Soltanto qualche anima buona l'ha aiutata. "Un'amica mi portava dei bidoni d'acqua e un po' di cibo. Passava una volta ogni dieci giorni circa. Venivano a casa anche alcune volontarie. Poi sono stata male e sono finita in ospedale". Una liberazione solo momentanea perché adesso Donatella Manca dovrà ritornare in quell'abitazione.
Del suo caso si stanno occupando gli assistenti sociali di Cagliari e di Sinnai (il Comune in cui risulta residente la donna). "Sono cagliaritana", precisa. "Nata e cresciuta nel quartiere di Is Mirrionis. Insieme a mio marito ho poi vissuto in tanti altri rioni, da Mulinu Becciu a San Michele, passando anche da Pirri.
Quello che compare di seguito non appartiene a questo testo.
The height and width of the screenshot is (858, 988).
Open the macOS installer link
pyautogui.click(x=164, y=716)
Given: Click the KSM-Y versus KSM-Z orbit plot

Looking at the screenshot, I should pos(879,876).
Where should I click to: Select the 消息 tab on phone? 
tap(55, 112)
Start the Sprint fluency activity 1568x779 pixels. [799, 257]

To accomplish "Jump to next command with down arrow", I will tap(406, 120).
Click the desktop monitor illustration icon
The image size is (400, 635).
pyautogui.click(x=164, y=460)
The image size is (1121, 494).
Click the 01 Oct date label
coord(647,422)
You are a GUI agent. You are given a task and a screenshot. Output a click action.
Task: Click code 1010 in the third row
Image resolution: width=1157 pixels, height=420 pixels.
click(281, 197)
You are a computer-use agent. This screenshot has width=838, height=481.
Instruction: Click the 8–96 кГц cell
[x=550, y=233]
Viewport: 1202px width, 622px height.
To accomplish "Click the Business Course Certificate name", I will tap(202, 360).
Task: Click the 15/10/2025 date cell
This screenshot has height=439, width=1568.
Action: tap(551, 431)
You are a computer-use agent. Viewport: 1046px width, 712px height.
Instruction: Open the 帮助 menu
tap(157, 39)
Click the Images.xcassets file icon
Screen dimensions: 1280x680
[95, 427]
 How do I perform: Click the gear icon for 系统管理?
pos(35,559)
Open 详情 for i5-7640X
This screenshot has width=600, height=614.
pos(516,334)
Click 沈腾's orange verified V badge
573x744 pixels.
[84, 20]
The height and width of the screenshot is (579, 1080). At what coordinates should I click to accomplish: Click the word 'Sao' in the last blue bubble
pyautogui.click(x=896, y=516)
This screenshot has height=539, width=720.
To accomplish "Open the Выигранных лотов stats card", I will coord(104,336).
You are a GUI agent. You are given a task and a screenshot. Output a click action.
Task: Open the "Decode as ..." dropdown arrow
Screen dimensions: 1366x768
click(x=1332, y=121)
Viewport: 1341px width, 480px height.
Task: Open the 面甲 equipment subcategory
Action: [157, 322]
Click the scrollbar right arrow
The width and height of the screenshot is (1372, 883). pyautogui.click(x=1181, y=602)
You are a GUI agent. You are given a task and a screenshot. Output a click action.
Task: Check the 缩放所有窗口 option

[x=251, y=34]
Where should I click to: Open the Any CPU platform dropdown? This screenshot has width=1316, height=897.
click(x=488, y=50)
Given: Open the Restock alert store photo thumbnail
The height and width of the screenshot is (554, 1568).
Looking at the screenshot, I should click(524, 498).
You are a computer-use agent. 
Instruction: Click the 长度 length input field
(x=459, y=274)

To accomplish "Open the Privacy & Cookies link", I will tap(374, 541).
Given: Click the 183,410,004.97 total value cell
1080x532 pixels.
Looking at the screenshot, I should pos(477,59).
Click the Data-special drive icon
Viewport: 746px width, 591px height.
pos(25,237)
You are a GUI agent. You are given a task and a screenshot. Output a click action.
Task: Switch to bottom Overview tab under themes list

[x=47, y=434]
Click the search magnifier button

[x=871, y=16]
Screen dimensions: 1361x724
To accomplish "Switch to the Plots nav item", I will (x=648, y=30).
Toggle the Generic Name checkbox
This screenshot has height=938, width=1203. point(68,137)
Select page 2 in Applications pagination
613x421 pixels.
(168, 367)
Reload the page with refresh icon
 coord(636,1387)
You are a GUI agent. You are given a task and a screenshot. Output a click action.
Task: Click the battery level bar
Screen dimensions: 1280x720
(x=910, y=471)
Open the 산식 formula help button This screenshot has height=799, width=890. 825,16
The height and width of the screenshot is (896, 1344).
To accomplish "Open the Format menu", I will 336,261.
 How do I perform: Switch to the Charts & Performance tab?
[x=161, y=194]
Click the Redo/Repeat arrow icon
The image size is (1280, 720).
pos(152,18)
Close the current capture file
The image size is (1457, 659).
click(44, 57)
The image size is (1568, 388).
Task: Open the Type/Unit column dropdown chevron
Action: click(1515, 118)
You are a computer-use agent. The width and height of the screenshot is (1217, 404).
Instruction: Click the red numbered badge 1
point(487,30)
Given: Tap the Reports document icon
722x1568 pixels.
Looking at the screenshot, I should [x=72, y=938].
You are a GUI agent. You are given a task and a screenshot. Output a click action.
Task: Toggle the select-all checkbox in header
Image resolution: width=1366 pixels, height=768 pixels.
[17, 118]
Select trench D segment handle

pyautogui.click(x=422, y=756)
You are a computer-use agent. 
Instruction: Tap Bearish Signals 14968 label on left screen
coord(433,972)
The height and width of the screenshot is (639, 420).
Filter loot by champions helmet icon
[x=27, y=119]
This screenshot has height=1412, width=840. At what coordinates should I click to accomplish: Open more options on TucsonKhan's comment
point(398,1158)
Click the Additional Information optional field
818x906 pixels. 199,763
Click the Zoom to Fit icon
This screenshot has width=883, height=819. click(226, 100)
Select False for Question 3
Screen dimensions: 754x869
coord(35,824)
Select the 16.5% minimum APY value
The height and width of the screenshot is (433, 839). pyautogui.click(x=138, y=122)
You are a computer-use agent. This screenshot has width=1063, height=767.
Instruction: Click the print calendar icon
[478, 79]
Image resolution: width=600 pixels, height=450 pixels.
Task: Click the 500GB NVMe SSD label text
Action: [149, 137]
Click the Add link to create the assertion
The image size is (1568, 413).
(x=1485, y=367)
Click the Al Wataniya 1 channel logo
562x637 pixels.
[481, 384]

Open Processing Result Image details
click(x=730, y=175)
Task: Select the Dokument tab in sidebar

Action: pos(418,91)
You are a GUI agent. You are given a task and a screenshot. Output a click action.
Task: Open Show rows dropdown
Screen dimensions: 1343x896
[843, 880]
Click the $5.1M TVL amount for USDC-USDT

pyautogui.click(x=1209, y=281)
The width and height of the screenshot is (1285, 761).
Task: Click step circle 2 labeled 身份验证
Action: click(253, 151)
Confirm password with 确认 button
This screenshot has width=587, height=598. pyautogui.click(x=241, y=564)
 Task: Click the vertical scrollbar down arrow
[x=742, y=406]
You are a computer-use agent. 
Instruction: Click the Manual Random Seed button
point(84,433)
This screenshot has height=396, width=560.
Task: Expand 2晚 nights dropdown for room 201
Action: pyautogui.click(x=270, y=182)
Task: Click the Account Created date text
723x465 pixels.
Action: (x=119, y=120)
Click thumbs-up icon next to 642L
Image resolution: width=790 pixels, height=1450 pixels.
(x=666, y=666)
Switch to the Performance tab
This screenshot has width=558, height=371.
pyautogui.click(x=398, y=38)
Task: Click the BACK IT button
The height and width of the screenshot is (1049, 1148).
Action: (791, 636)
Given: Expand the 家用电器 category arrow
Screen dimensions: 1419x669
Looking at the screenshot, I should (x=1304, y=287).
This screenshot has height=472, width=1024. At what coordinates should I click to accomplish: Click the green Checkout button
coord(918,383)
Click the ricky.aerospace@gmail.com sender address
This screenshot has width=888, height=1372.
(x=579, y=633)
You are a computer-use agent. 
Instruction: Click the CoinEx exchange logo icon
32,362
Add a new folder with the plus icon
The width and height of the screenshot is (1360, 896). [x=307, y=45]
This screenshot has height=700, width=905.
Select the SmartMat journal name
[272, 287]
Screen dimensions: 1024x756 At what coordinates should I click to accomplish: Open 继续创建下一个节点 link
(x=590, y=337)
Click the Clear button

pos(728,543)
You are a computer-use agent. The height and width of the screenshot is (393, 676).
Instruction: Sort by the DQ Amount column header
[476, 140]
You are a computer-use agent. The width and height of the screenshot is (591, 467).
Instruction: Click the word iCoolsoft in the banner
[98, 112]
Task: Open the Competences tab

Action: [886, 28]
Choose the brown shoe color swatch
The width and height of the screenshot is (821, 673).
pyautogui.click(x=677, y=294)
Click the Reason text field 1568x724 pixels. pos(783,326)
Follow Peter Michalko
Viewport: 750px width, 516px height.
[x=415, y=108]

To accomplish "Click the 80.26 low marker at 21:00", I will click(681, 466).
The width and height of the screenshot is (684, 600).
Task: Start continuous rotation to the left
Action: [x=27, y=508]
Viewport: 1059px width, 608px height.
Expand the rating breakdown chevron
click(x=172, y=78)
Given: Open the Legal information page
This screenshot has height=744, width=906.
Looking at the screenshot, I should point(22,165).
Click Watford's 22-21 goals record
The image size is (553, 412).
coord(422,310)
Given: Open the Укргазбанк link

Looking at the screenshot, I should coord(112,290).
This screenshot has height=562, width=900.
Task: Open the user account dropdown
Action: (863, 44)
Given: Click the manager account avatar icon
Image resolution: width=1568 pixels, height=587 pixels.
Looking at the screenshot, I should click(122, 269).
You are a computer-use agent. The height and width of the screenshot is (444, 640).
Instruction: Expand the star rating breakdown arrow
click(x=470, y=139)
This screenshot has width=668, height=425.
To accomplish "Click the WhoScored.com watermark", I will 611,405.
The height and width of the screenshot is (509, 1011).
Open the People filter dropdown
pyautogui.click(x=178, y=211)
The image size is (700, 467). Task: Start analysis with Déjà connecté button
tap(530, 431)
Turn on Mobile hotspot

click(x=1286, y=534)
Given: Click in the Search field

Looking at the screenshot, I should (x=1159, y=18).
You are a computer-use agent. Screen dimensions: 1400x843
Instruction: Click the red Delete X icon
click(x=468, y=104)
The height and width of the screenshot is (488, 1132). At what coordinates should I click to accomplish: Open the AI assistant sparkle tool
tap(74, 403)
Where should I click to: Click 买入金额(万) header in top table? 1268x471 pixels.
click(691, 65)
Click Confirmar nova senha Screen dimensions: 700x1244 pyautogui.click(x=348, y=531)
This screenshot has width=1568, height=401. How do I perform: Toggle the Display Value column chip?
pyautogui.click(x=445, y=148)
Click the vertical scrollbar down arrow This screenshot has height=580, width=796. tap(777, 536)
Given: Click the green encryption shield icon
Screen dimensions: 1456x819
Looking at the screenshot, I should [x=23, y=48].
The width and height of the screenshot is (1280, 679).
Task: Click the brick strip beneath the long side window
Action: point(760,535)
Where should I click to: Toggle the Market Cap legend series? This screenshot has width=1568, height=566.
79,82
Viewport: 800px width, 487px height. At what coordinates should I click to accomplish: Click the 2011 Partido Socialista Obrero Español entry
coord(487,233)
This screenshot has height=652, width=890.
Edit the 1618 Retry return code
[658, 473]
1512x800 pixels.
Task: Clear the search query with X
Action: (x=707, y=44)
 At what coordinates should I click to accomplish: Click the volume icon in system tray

Abbiamo dovuto fare i conti con il lavoro che non c'era: ci siamo trasferiti anche in Toscana, per poi ritornare in Sardegna".
Poi la vicenda che ha cambiato la sua vita: la fine del matrimonio e l'inizio di una nuova storia d'amore vista da tutta la sua famiglia come un tradimento imperdonabile. "Purtroppo ho commesso degli errori. Truffe con assegni a vuoto e poi l'aver dato una mano a una persona ricercata. Sono stata condannata, in tutto, a due anni e sei mesi. Sto finendo di pagare il mio conto con la giustizia. Vorrei poter quantomeno sopravvivere e tentare di iniziare una nuova vita, anche a 55 anni. Ma se non avrò alternative alla casa, quella indicata per scontare la custodia cautelare ai domiciliari, meglio ritornare in carcere. Almeno avrò cibo, acqua e corrente elettrica. Ho diverse patologie e ritornare in quell'abitazione significherebbe la morte".